Viele spirituell Strebende verwechseln Gotteserfahrung mit einer "nur wundervollen" Erfahrung und bemühen sich dann, einen ständigen Gefühlszustand davon herzustellen. Wenn es ihnen "nicht gut" geht, wäre das ein Zeichen für Verlust, Versagen - eine Hölle. (John de Ruiter, ein spiritueller Meister, wies zu diesem Missverständnis immer wieder darauf hin, dass schon eine einmalige Erfahrung eine grundlegende Gewissheit vermittelt, die ausreicht für das Weitergehen. Ein Festhalten an der Erfahrung oder dem Gefühl als Lebensgefühl sei nicht nötig.)

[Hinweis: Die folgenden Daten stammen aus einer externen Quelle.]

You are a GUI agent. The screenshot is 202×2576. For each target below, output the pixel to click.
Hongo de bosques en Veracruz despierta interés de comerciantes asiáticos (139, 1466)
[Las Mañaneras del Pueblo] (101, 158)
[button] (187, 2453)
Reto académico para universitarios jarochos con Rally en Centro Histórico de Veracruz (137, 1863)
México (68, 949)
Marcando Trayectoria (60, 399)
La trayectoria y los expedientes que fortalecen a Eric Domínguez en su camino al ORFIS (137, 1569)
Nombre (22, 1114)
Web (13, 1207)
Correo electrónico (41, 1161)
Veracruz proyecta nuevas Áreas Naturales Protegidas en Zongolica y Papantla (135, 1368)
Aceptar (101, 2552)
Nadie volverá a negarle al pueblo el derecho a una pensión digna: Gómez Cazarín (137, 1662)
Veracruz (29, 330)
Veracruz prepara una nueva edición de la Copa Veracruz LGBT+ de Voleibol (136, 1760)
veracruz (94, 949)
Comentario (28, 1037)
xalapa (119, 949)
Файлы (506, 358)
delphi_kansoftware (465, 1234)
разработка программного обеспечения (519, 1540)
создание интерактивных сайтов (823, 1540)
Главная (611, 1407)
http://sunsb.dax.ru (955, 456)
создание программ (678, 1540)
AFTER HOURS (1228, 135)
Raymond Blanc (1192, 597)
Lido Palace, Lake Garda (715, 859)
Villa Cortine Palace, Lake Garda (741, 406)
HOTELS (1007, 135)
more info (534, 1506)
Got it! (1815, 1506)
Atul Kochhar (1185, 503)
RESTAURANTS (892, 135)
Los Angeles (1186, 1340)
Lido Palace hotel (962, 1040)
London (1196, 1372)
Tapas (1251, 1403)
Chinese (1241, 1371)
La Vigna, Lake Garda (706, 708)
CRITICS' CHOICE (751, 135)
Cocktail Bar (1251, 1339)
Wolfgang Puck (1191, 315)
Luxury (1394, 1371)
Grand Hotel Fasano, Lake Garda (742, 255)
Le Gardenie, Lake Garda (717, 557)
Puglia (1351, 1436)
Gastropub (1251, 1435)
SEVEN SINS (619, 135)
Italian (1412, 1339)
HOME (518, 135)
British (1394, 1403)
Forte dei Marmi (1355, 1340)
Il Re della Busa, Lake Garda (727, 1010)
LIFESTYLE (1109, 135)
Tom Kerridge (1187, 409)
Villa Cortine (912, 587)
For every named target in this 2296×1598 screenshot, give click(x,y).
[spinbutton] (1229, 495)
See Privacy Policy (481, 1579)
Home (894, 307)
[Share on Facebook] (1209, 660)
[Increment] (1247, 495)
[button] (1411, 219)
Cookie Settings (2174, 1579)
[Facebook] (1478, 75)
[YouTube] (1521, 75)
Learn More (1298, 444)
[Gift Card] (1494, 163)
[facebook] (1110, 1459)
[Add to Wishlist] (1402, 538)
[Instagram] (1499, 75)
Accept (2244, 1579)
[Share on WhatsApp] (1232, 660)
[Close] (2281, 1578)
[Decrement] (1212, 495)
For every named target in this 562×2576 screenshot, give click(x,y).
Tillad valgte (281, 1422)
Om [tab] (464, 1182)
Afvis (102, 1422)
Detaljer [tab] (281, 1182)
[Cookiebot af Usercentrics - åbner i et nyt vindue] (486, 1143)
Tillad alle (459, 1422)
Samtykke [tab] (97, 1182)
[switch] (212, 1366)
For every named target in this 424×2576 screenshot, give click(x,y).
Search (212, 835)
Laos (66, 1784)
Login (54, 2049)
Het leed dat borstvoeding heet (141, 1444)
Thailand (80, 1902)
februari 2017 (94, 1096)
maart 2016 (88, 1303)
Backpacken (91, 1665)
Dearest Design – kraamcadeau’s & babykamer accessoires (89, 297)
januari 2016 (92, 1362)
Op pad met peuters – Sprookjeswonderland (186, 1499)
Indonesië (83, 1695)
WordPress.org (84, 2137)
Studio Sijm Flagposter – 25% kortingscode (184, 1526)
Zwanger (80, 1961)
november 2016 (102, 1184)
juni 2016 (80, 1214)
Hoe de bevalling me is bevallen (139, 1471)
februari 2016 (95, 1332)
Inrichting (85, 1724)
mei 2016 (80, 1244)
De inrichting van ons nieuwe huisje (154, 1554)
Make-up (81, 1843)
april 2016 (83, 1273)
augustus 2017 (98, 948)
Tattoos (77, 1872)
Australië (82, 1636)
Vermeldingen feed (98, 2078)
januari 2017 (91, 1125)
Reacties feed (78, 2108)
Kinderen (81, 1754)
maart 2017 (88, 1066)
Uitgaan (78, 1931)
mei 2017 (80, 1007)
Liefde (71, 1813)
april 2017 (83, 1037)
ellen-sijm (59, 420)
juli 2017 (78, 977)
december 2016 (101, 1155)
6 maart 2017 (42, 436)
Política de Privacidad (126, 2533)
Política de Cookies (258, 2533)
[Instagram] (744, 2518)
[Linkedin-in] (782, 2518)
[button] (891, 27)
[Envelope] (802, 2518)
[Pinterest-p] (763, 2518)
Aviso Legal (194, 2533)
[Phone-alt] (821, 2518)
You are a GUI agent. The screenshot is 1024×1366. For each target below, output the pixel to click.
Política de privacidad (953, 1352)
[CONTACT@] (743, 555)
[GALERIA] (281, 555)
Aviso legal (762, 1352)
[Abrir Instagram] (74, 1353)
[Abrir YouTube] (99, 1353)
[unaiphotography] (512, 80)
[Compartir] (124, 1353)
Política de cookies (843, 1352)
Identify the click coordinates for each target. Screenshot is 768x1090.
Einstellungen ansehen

Die Glücksgefühle einer "transzendenten" Erfahrung können täuschen und auf einem Dopamin-Hormon-Überschuss im Gehirn beruhen statt auf "Befreiung". Sie beruhen dann auf gezieltem Wollen und das Ergebnis davon ist eine Fantasiewelt (ein Leben im Wolkenschloss). Intensives, suchtartiges und exzessives Streben kann auch eine latente Schizophrenie zum Ausbruch triggern (auslösen).

Verachtung

Verachtung, eine (kalte) Überheblichkeit, ist nicht immer offensichtlich, sondern äußert sich oft unterschwellig (zum Beispiel auch gegenüber der Gesellschaft oder dem Irdischen). Verachtung steht immer im Zusammenhang mit Machtbestreben, Unterwerfung und Aufspaltung.

Einssein, Harmonie, Eintracht und Vielfalt stellen sich als Gegenpol dar, nicht als universelle Grundwahrheit. Verachtung wird übernommen oder gezüchtet aus Manipulation, systematischer Grenzüberschreitung, Missbrauch und Gewalt. (Das ist auch im zweiten Talkshow-Beitrag "Aufgewachsen bei den 12-Stämmen" erschreckend sichtbar.)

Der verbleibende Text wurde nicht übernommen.